### EXERCISE
The lines below that include "agent" are to be found and copied.

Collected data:

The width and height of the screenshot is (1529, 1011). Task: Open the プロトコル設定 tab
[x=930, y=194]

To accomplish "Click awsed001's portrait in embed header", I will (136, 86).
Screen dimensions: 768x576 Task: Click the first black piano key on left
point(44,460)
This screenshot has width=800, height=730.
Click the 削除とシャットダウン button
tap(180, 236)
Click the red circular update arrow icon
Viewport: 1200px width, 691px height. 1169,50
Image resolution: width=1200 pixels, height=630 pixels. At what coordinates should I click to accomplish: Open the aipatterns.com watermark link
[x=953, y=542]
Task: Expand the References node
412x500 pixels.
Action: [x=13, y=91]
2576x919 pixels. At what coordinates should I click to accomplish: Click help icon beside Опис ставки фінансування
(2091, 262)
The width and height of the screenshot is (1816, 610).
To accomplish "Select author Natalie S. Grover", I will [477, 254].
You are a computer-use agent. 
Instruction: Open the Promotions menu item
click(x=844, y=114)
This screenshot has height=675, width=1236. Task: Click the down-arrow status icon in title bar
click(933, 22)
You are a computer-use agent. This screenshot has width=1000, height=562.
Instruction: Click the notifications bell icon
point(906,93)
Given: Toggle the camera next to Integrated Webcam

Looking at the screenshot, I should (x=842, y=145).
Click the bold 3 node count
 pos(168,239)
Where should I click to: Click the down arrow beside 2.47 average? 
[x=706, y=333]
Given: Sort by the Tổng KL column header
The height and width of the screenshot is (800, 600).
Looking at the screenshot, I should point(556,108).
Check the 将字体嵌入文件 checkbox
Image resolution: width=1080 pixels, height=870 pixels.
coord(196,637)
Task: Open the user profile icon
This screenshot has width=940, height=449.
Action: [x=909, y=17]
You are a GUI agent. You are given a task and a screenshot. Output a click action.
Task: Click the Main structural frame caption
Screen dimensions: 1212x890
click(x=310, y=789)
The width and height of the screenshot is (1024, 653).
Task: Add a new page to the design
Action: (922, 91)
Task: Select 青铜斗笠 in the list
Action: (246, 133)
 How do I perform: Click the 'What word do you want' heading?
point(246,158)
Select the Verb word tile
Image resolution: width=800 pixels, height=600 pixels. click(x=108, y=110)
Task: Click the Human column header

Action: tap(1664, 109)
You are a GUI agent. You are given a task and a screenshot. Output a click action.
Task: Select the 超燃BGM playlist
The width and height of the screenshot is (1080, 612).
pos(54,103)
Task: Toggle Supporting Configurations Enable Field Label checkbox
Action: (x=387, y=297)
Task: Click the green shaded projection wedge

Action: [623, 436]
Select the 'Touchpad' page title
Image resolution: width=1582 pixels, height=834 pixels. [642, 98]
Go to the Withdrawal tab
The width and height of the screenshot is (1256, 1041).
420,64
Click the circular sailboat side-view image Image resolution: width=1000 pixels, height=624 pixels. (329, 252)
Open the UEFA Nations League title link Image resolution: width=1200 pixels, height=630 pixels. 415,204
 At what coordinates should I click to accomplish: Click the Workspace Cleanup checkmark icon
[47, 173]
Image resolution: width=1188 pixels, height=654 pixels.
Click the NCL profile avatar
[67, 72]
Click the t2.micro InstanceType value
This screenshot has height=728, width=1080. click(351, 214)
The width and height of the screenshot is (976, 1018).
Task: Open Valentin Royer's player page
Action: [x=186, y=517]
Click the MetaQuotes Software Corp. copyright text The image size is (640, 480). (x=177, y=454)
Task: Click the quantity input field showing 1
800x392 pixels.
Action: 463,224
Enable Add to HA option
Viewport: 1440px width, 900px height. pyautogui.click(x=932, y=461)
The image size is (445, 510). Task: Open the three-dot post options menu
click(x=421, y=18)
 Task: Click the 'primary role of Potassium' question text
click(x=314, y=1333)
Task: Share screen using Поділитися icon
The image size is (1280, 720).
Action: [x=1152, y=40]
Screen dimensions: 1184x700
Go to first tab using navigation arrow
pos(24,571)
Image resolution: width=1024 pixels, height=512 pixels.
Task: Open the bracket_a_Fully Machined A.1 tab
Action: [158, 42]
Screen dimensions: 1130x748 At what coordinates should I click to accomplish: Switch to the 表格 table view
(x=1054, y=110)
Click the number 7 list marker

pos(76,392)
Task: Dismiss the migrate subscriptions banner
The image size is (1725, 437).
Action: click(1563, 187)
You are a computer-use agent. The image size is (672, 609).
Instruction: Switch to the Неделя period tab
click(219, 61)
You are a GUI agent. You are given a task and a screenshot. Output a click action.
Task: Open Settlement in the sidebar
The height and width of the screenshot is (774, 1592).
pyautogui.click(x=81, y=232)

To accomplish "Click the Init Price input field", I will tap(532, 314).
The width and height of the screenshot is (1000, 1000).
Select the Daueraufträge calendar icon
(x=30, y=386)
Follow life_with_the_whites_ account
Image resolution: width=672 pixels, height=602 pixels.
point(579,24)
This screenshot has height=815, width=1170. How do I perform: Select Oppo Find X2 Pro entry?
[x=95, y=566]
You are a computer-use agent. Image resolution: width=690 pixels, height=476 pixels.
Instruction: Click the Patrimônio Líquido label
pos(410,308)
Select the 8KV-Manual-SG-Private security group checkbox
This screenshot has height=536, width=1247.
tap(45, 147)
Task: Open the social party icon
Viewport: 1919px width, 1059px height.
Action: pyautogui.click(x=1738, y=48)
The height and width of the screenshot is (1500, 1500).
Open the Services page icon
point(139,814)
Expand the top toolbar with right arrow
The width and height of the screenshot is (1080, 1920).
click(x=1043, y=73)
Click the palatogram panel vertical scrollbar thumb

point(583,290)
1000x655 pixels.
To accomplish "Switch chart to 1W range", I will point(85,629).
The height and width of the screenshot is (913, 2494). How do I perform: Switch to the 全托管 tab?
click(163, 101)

### ANSWER
You are a computer-use agent. 
You are a computer-use agent. This screenshot has width=1000, height=562.
You are a GUI agent. You are given a task and a screenshot. Output a click action.
You are a GUI agent. You are given a task and a screenshot. Output a click action.
You are a computer-use agent. The image size is (672, 609).
You are a GUI agent. You are given a task and a screenshot. Output a click action.
You are a computer-use agent. Image resolution: width=690 pixels, height=476 pixels.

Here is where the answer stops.